Granted not all pens need nib work or the services of a nibmeister but unfortunately some fountain pen brands are known for inconsistent nib quality out of the box. It can be a difficult balance for the pen maker. The time and labor required to tune every nib that leaves a manufacturer’s shop floor would raise the cost of the pen to all of us. NOT tuning the nib results in sometimes delivering a less than optimal writing experience that could sour the reputation for a brand in the eyes of the unlucky recipient. Some pen enthusiasts are confident enough to do some nib tuning on their own, I commend them. For others a nibmeister is a great option if you’re really in love with a pen for all the other reasons but it just doesn’t write well.

Mark Bacas is one such talented nibmeister that our community is fortunate to have.
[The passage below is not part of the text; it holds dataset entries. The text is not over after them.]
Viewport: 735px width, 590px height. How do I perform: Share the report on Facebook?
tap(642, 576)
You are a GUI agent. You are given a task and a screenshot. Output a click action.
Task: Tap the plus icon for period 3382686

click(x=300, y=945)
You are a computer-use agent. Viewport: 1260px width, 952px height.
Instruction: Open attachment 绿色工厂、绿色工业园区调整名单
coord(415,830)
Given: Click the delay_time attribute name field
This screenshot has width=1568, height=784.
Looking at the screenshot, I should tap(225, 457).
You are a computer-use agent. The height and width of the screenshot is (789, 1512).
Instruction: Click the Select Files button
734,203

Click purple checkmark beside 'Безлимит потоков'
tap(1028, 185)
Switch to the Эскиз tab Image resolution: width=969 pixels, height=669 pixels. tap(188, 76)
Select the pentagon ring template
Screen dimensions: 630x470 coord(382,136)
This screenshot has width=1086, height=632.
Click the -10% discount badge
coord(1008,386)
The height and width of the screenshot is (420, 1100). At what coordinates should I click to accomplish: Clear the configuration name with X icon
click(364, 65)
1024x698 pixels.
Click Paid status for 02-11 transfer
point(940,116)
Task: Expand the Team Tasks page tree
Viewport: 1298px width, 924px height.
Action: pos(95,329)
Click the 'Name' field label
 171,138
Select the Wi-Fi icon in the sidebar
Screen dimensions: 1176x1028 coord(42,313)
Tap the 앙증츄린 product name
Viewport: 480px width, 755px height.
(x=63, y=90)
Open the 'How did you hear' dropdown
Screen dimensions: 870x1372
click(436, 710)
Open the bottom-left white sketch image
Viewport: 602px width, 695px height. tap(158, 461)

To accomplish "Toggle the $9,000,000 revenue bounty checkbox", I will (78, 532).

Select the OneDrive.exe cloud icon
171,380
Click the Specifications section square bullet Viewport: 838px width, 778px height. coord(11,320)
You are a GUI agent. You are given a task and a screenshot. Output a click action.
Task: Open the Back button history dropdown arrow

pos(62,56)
I have sent Mark many of my pens that possessed some bad writing characteristics and all of them have come back the first time as almost a completely new pen.

Mark was kind enough to share his story with me and I’m excited to team up with him for a cool giveaway so read on!

Mark has been interested in pens for most of his life and he admits he may be guilty of absconding some fountains pens that his dad brought home when Mark was a young boy. It took a visit to The Great Southeastern Show, that later became The Atlanta Pen Show, where Mark’s eyes were opened up to the world of fountain pens. Mark’s collection grew and like many of us he began having nibs refined and custom ground. A process that fascinated him. An active member of the Southeastern Pen Club Mark and Mike Masuyama became friends and Mike suggested he give the whole nib work thing a try. Mark gives credit and praise to Mike and Jim Rouse, of Franklin-Christoph as his mentors and accomplished nibmeisters that have help many pen enthusiasts over the years.

Around the 2015 Atlanta Pen Show Mark began acquiring tools and building his knowledge to really make a go at nib work. He’s getting busier and busier with work as more people find his talent valuable. A unique bonus that Mark offers with every pen he works on is a
video of him writing with the customer’s pen to give them a sense of how it performs after the nib work. His prices are reasonable and his turnaround time back to me has been less than 3 weeks.

Here’s Mark at the Atlanta pen show working his inky fingers off.

Mark Bacas Hard At Work

Here is his tool of the trade that requires a really steady hand.

Marks Magic Wand


Mark has been very gracious to team up with me and offer a free nib tune or grind to one lucky readers. Just leave a comment here with what pen you would like to have tuned and why.

At 8:00 pm est on Tuesday June 27th, 2017 I will use to draw a winner. The winner will have 5 days to contact Mark and myself to start the process and shipping their pen off to Mark. The only cost for the winner is shipping the pen to Mark. Mark and I will cover the nib work and the return shipping.

Even if you’re not the lucky winner I still encourage you to go to Mark’s website, review his services and have him do some work for you. I’m confident you’ll be delighted.

Thanks Mark for everything you do for our community, for me personally you have truly made my writing and my collection more enjoyable.

Good luck to all and I look forward to reading your plans!